-- EXERCISE INPUTS follows --

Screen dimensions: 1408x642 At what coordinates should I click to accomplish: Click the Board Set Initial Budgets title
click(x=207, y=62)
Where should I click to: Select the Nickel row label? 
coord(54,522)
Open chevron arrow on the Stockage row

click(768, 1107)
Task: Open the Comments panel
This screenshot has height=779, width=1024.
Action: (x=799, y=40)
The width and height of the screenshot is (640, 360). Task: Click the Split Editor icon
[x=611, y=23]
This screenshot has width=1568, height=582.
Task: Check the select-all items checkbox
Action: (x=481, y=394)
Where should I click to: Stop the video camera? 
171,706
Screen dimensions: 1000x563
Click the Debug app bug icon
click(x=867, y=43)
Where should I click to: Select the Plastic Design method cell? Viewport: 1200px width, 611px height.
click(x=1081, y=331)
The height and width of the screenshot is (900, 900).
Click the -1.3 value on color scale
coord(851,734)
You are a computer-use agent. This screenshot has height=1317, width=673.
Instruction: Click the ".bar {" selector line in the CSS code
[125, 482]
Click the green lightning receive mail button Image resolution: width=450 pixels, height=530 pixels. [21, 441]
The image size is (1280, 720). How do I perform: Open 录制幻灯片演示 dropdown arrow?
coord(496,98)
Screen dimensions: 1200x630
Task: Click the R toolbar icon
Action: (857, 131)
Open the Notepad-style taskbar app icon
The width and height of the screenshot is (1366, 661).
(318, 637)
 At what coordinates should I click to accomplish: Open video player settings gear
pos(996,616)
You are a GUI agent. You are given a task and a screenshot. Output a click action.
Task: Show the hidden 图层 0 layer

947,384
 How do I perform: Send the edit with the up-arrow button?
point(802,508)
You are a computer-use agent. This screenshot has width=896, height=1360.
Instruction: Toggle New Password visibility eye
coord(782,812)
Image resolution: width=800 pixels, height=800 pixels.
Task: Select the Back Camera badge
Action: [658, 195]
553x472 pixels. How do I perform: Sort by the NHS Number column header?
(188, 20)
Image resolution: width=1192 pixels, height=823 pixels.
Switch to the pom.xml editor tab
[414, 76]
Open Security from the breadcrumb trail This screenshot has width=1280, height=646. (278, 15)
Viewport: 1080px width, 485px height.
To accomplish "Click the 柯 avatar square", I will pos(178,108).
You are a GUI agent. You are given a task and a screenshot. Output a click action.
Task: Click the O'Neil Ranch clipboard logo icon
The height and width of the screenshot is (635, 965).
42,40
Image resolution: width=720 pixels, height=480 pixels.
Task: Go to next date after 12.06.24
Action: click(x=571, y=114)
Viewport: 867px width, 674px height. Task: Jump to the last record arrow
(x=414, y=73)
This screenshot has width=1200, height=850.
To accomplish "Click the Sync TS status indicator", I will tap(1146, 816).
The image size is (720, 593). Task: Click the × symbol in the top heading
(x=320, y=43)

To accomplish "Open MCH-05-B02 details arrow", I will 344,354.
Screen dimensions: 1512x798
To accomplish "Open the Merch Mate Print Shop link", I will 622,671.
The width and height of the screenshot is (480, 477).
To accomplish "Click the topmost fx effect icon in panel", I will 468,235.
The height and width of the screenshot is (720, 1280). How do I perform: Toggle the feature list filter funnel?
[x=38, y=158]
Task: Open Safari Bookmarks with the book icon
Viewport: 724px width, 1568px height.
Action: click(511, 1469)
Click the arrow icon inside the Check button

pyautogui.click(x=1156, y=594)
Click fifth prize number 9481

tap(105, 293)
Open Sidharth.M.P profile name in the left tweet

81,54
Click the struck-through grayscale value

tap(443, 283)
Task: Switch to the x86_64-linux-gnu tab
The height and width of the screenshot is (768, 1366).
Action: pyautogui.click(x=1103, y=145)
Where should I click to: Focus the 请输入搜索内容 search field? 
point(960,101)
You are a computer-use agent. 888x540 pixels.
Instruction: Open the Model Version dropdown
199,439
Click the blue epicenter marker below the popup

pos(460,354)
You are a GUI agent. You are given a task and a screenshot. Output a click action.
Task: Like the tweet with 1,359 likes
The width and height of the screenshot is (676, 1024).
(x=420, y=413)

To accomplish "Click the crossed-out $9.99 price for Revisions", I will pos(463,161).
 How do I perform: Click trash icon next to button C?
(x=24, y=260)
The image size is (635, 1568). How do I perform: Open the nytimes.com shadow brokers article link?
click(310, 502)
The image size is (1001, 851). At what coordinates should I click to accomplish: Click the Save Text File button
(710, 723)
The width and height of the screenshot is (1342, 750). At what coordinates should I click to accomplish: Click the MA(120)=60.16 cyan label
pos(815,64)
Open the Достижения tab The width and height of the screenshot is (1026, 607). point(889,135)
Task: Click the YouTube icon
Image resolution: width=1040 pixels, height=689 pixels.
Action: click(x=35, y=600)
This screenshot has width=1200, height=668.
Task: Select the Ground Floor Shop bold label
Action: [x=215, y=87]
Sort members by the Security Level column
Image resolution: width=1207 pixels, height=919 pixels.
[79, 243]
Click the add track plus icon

-- EXERCISE INPUTS concluded --

TRY IT:
Set the records down again in full, exactly as they read.

RESULT OF THE EXERCISE:
Screen dimensions: 1408x642 At what coordinates should I click to accomplish: Click the Board Set Initial Budgets title
click(x=207, y=62)
Where should I click to: Select the Nickel row label? 
coord(54,522)
Open chevron arrow on the Stockage row

click(768, 1107)
Task: Open the Comments panel
This screenshot has height=779, width=1024.
Action: (x=799, y=40)
The width and height of the screenshot is (640, 360). Task: Click the Split Editor icon
[x=611, y=23]
This screenshot has width=1568, height=582.
Task: Check the select-all items checkbox
Action: (x=481, y=394)
Where should I click to: Stop the video camera? 
171,706
Screen dimensions: 1000x563
Click the Debug app bug icon
click(x=867, y=43)
Where should I click to: Select the Plastic Design method cell? Viewport: 1200px width, 611px height.
click(x=1081, y=331)
The height and width of the screenshot is (900, 900).
Click the -1.3 value on color scale
coord(851,734)
You are a computer-use agent. This screenshot has height=1317, width=673.
Instruction: Click the ".bar {" selector line in the CSS code
[125, 482]
Click the green lightning receive mail button Image resolution: width=450 pixels, height=530 pixels. [21, 441]
The image size is (1280, 720). How do I perform: Open 录制幻灯片演示 dropdown arrow?
coord(496,98)
Screen dimensions: 1200x630
Task: Click the R toolbar icon
Action: (857, 131)
Open the Notepad-style taskbar app icon
The width and height of the screenshot is (1366, 661).
(318, 637)
 At what coordinates should I click to accomplish: Open video player settings gear
pos(996,616)
You are a GUI agent. You are given a task and a screenshot. Output a click action.
Task: Show the hidden 图层 0 layer

947,384
 How do I perform: Send the edit with the up-arrow button?
point(802,508)
You are a computer-use agent. This screenshot has width=896, height=1360.
Instruction: Toggle New Password visibility eye
coord(782,812)
Image resolution: width=800 pixels, height=800 pixels.
Task: Select the Back Camera badge
Action: [658, 195]
553x472 pixels. How do I perform: Sort by the NHS Number column header?
(188, 20)
Image resolution: width=1192 pixels, height=823 pixels.
Switch to the pom.xml editor tab
[414, 76]
Open Security from the breadcrumb trail This screenshot has width=1280, height=646. (278, 15)
Viewport: 1080px width, 485px height.
To accomplish "Click the 柯 avatar square", I will pos(178,108).
You are a GUI agent. You are given a task and a screenshot. Output a click action.
Task: Click the O'Neil Ranch clipboard logo icon
The height and width of the screenshot is (635, 965).
42,40
Image resolution: width=720 pixels, height=480 pixels.
Task: Go to next date after 12.06.24
Action: click(x=571, y=114)
Viewport: 867px width, 674px height. Task: Jump to the last record arrow
(x=414, y=73)
This screenshot has width=1200, height=850.
To accomplish "Click the Sync TS status indicator", I will tap(1146, 816).
The image size is (720, 593). Task: Click the × symbol in the top heading
(x=320, y=43)

To accomplish "Open MCH-05-B02 details arrow", I will 344,354.
Screen dimensions: 1512x798
To accomplish "Open the Merch Mate Print Shop link", I will 622,671.
The width and height of the screenshot is (480, 477).
To accomplish "Click the topmost fx effect icon in panel", I will 468,235.
The height and width of the screenshot is (720, 1280). How do I perform: Toggle the feature list filter funnel?
[x=38, y=158]
Task: Open Safari Bookmarks with the book icon
Viewport: 724px width, 1568px height.
Action: click(511, 1469)
Click the arrow icon inside the Check button

pyautogui.click(x=1156, y=594)
Click fifth prize number 9481

tap(105, 293)
Open Sidharth.M.P profile name in the left tweet

81,54
Click the struck-through grayscale value

tap(443, 283)
Task: Switch to the x86_64-linux-gnu tab
The height and width of the screenshot is (768, 1366).
Action: pyautogui.click(x=1103, y=145)
Where should I click to: Focus the 请输入搜索内容 search field? 
point(960,101)
You are a computer-use agent. 888x540 pixels.
Instruction: Open the Model Version dropdown
199,439
Click the blue epicenter marker below the popup

pos(460,354)
You are a GUI agent. You are given a task and a screenshot. Output a click action.
Task: Like the tweet with 1,359 likes
The width and height of the screenshot is (676, 1024).
(x=420, y=413)

To accomplish "Click the crossed-out $9.99 price for Revisions", I will pos(463,161).
 How do I perform: Click trash icon next to button C?
(x=24, y=260)
The image size is (635, 1568). How do I perform: Open the nytimes.com shadow brokers article link?
click(310, 502)
The image size is (1001, 851). At what coordinates should I click to accomplish: Click the Save Text File button
(710, 723)
The width and height of the screenshot is (1342, 750). At what coordinates should I click to accomplish: Click the MA(120)=60.16 cyan label
pos(815,64)
Open the Достижения tab The width and height of the screenshot is (1026, 607). point(889,135)
Task: Click the YouTube icon
Image resolution: width=1040 pixels, height=689 pixels.
Action: click(x=35, y=600)
This screenshot has width=1200, height=668.
Task: Select the Ground Floor Shop bold label
Action: [x=215, y=87]
Sort members by the Security Level column
Image resolution: width=1207 pixels, height=919 pixels.
[79, 243]
Click the add track plus icon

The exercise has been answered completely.